009 僕達人間と同じ②




 アジト内に戻った三人。明かり一つない空間で、静かに外の様子をうかがっていた。


「何人来てる?」

「さあな。こんな真夜中じゃ相手が人かも分からねえよ」


 ライムの言う通り外は月明かりすら届いていない。うごめく影は禍々しく、それでも次第に大きくなっていることだけは分かる。影の塊は確実にこの隠れ家へと迫っている。


「それよりも、これだ」


 床に敷いていたカーペットを剥がす。そこから鉄の輪でできた取っ手が現れた。数回重心を後ろに掛けると、高い音を立てて床の扉が大口を開けた。

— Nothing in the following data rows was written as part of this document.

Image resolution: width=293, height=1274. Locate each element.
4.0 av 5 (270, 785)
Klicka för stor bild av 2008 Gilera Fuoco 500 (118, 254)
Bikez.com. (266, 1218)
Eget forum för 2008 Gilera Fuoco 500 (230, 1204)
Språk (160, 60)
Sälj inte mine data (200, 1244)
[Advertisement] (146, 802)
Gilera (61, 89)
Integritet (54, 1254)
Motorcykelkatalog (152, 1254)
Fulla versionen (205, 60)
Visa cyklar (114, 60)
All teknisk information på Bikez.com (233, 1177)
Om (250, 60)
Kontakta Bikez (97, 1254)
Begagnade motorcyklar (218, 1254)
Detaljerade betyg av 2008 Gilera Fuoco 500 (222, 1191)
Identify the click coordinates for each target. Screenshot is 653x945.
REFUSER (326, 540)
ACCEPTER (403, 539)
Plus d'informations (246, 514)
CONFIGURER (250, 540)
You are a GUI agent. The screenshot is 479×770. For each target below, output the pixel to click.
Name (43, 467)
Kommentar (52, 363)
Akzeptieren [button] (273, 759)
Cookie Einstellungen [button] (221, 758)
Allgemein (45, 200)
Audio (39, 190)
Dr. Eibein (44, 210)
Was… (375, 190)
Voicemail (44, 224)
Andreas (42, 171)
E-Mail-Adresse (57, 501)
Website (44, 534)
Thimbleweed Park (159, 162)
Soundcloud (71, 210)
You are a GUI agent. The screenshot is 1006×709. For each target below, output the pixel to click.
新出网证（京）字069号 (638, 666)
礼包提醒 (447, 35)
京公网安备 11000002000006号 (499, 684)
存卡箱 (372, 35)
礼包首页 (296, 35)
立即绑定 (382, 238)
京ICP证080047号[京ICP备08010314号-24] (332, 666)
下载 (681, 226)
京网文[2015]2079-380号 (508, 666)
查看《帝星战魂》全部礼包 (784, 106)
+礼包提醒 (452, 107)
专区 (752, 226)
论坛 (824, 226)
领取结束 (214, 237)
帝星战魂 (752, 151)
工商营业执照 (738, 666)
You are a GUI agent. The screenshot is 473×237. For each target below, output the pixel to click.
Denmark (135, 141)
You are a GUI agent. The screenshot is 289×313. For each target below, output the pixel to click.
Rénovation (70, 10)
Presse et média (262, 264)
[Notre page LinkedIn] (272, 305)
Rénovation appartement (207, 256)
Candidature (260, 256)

「お前らは先に行け。ここを通れば街近くの林に出られる。少し狭いが通れない程じゃない」

「ライムはどうするつもりなんだ?」

「誰かがあいつらを足止めしないとこの抜け道も見つかるだろ。後から行くさ」

「だったら僕も残るよ」

「あほか。お前はセラルフィを守れ。……もう時間も無いんだろ? じゃあ今からでもシルヴァリーをやらなきゃならん。それができるのはマヨイビトとお前だけだ」


 セラルフィも分かっていた。自分の心臓が爆発するまでもう時間が無い事を。前までは死にたくないという思いばかりが先行して動いていた。しかし今では自分の生死は問題ではない。

 トトと話していて、なんとなくだが気付いた事がある。心臓を奪われ四日が経ち、その状態で魔術を行使した。そのせいで記憶が錯乱している。自分ではない自分が現れ始めているのだ。とどのつまり、人格の喪失。

 だがライムは自分の身を案じているような言葉を吐く。喜んでいいことなのかは分からない。とはいえ喜んでいる暇も、猶予も無い事は事実だ。


「ライム」

「勘違いするな。マヨイビトを許したわけじゃない。ただお前がこの戦いに必要なだけだ」


 バカにするように口角を上げて来る。彼も彼なりに考えがあるのだろう。


「トト、これやる」


 ライムは小汚い巾着袋を手にぶら下げ、ずいっとトトに差し出した。


「お守りだ。これがありゃ何とかなるだろ……。うし、さっさと行け。この家も、家に仕掛けた道具も、知り尽くしてるのは俺だけだ」


 セラルフィが黙ってトトの手を握る。いつまでもここで喋っていられるほど余裕は無い。トトはセラルフィの手を強く握り返し、地下へと続く階段に足を踏み入れた。

 降りようとしたトトは、一度立ち止まる。


「ライム」

「なんだ」

「あの時は悪かった」

「水臭いこと言わんでいい」


 お互い顔を合わせることは無かったが、二人とも肩越しに手だけは振っていたのを、セラルフィは見逃さなかった。